The National Science Foundation (NSF) may have been in favor of the project, because the 1957 International Union of Geodesy and Geophysics Resolution 11 recommended that the Moho be drilled. The Soviet Union said they had the equipment and were looking for a place to drill (Bascom, 1961). They had just launched the Sputnik satellite. Their technological advance alarmed many Americans and spurred investment in U.S. science and technology.
Despite the difficulties of SOD, AMSOC, with NSF funding, took on the challenge. Many technological improvements were necessary for such a project: a drilling platform that could hold station in deep water and under different wave and wind conditions (dynamic positioning), a way to retrieve cores through drill pipe so that the drill pipe could stay in place, and a sturdy drill bit that could operate for days, even weeks. The first drilling was accomplished in 1961 with the barge, CUSS I (Continental, Union, Shell, and Superior). Unfortunately, after a promising start, organizational difficulties, and loss of political support, Project Mohole, deemed too expensive, was abandoned in 1966 (Hsü, 1992).
The Glomar Challenger
Not everyone agreed that drilling a single deep hole in igneous rock was the best initial SOD research objective. In 1962, Cesare Emiliani (University of Miami) proposed that a drilling vessel be deployed to core continuously through deep-sea sediment (project LOCO, LOng COres). Maurice Ewing (Columbia University, also a member of AMSOC) supported obtaining multiple long cores, stating, “The entire record of terrestrial conditions from the beginning of the ocean is there in the most undisturbed form it is possible to find anywhere—and the dream of my life is to punch that hole 2000 feet deep and bring the contents to the lab to study them” (Gray, 1956).
Thus, simultaneously with Project Mohole, a different kind of program was planned. Five U.S. oceanographic institutions established JOIDES (Joint Ocean-ographic Institutions for Deep Earth Sampling). In 1965, using dynamic positioning, fourteen holes were cored in the eastern Atlantic Ocean on board the Caldrill I. The results convinced the scientific community of the value of multiple holes throughout the ocean. In 1967, Global Marine was contracted to design a ship expressly for the purpose of SOD. With SIO as the prime contractor, the Deep Sea Drilling Project (DSDP), using the Glomar Challenger, was launched (Bascom, 1961).
Deep Sea Drilling Project (DSDP, 1968–1983)

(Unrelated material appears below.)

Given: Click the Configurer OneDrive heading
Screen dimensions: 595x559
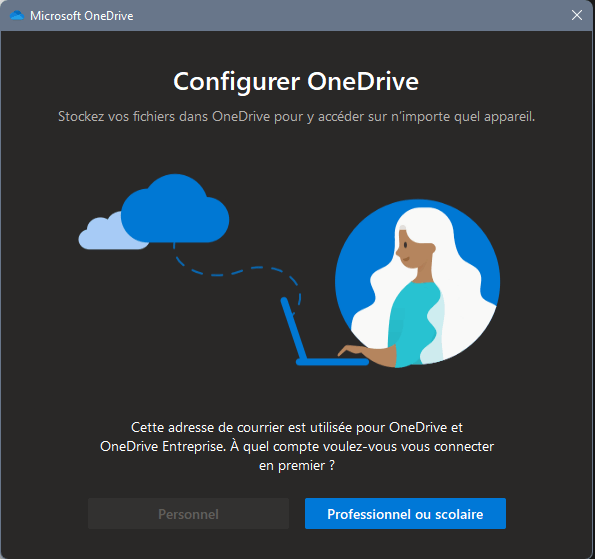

By 1968, several seminal papers on plate tectonics (e.g., Hess, 1962; Vine and Matthews, 1963; Wilson, 1966) had been published. These papers were based on sparse data, leaving many unconvinced. Interpretation of marine magnetic anomalies (e.g., Pitman et al., 1968) and better earthquake data (e.g., Isacks et al., 1968) provided additional support for this theory. For many, final confirmation came from SOD.
As with Project Mohole, whose objective was seismically defined, Leg 1 of the Glomar Challenger and all subsequent expeditions have used seismic surveys to determine the ideal place to drill for science (Fig. 1) and for safety reasons, such as avoiding overpressured hydrocarbons. Leg 1’s objectives in the central Gulf of Mexico were clear; identify the cause of the reflectors on the seismic profiles, especially the domes and knolls on the deep-sea floor, and recover the oldest ocean sediment. Leg 1 of DSDP was a success. The domes were salt diapirs. The oldest sediment was Jurassic, much younger than expected.
Seven days later, Leg 2 began coring across the Atlantic. The scientific party of eight included two female micropaleoentologists, Catherine Nigrini (SIO) and Maria Bianca Cita (Instituto di Geologia, Universitá di Milano, Italy). This began a tradition of international participation that was formalized in 1975: five countries (Federal Republic of Germany, France, Japan, the Soviet Union, and the UK) became contributing international partners in the International Phase of Ocean Drilling (IPOD). Today, 23 countries are part of the IODP consortium, and women comprise about half of the science team.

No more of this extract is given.